Following the announcement of a breakaway league by 12 of the biggest teams in Europe, we explore what football could look like in five years time.
Football has undergone many changes over the years but maybe none as big as this. As 12 owners around Europe have decided to create their own breakaway league called the European Super League (ESL).
The strategic announcement was made to football fans late on Sunday night via Twitter and club websites. The backlash the clubs have faced since announcing their plan has been overwhelming. From former players to government officials voicing their disgust.
It is safe to say that stage one of their unveiling was not a success. As they have already been threatened by FIFA and UEFA. Yet, I imagine this reaction was expected and the owners have simply ‘taken the hit’. They know that they have dealt with the worse of it and in time people will only learn to adapt to these changes.
So, let’s imagine the cruel dystopian reality where this greed driven plan is allowed to happen. What will football look like?
First of all, what is the format of the ESL?
The ESL will get underway in August at the same time as the domestic leagues. There will be 20 teams, 15 of which will be permanently in the competition every year and five which will be teams who have qualified. These 20 teams will be split into two groups of 10, who will play each other home and away.
This means participating clubs are guaranteed to play 18 group games before the top three teams in each league qualify for the knockout stages. The teams finishing fourth and fifth will then compete in two-legged play-offs for the remaining quarter-final spots.

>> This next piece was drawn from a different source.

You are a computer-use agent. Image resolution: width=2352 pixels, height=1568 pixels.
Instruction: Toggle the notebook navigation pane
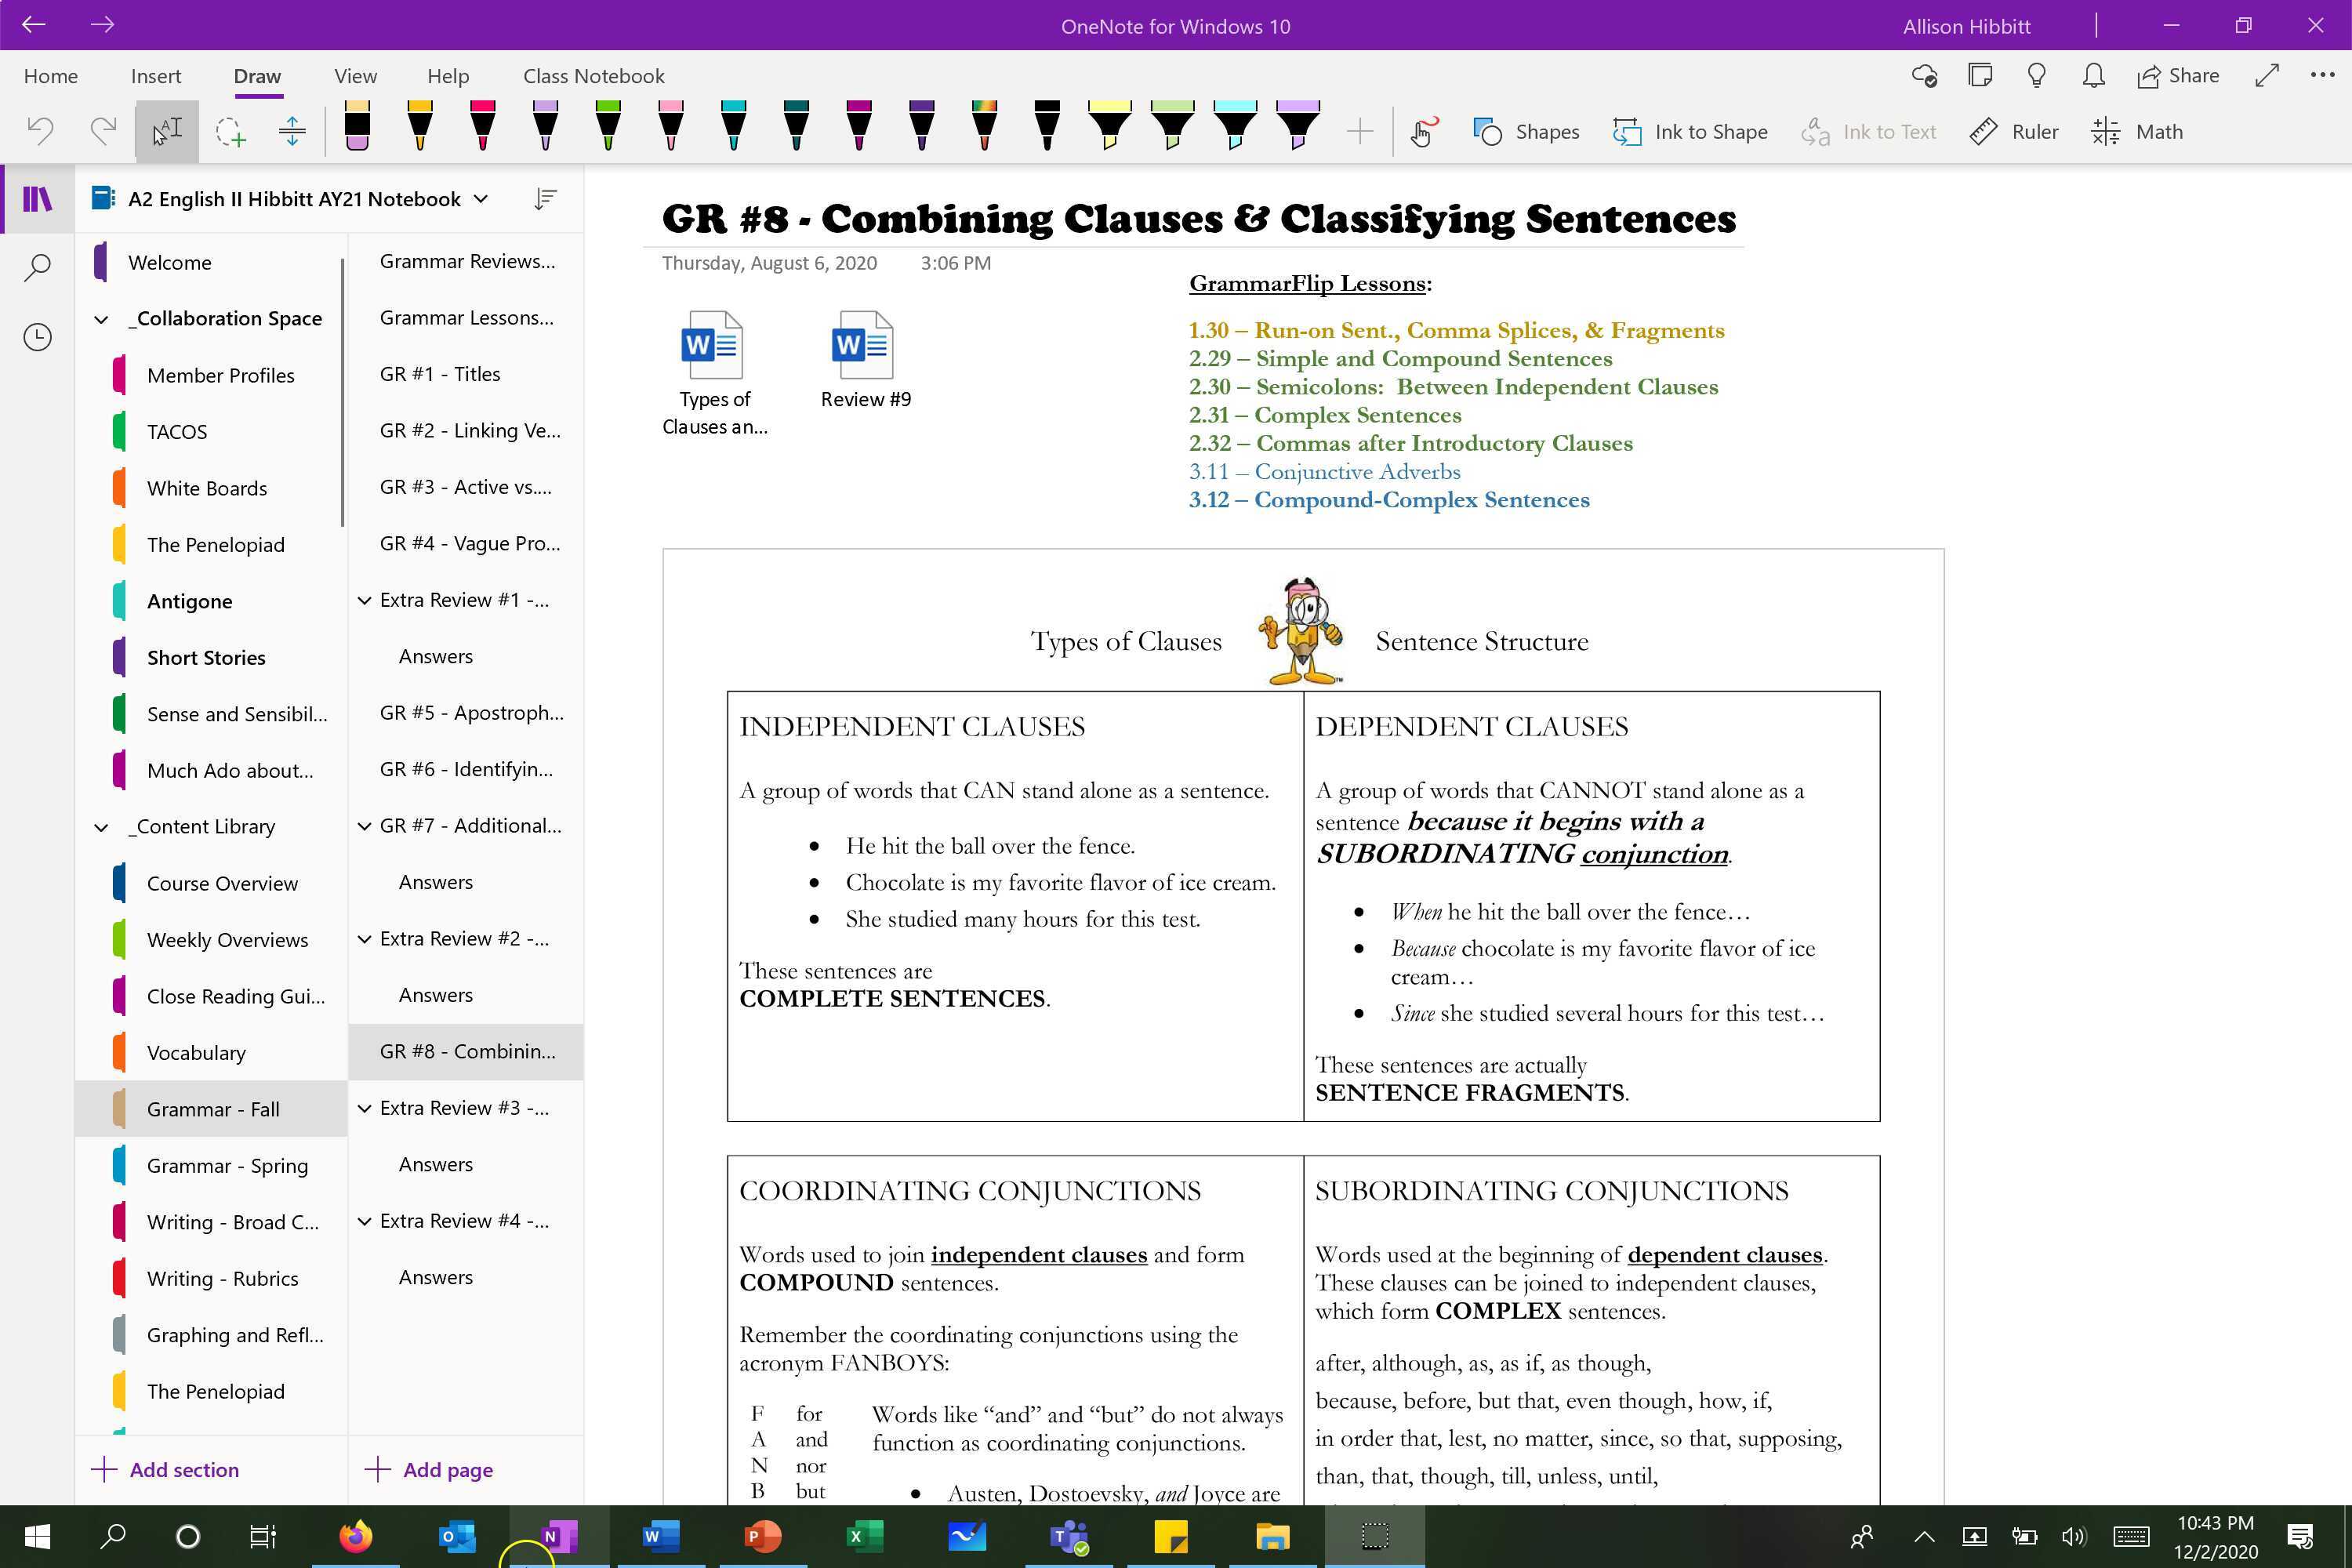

Once the group stage is completed, the knockout competition will look the same as the Champions League/ Europa League, featuring two-legged affairs in the quarter-finals and semi-finals before a one-off final as part of what the ESL are calling “a dramatic four-week end to the season”.
The problems arising
Now you understand the format, let’s dive deeper into this non-competitive competition. As 15 teams will be a permanent feature every year, this means that they will not need to qualify for the competition. Therefore deeming their own domestic league pretty pointless. In fact, it has already been hinted that these 15 teams won’t be welcome to play in their domestic leagues.
If this is the case then maybe the ESL should last a little longer. Why not? As more games means more revenue. To do this the ESL would need more teams. If no other teams in Europe want to join then there are still other continents. So, be ready for the European Super League to become the Global Super League (GSL). It would also solve the problem for players of these clubs not being allowed to play for their country. Yes that could be a punishment if this goes ahead!
Five years on…
Five years have passed and we now have the GSL. Teams from around the globe play at different venues around the world, in front of supporters who only turn up to watch the half-time shows. The teams are full of the best footballers and biggest names, and the teams are now called franchises. Sound familiar? A little like the NBA.
Badges and names will be changed, for example Manchester United will become the Red Devils and Old Trafford will knocked down, so they can build a stadium that seats 150,000 people, where ‘fans’ of these franchises can sit side by side in their franchise colours doing a Mexican wave. The money will come thick and fast.
There will be a new football pyramid. Where kids will dream of reaching the GSL draft. The Premier League will be a thing of the past and sadly forgotten along with anything else that ever happened in football. There will be no rivalries, no loyalties and little competition. There will still be 22 players on a pitch, kicking a football around, but there will be NO FOOTBALL.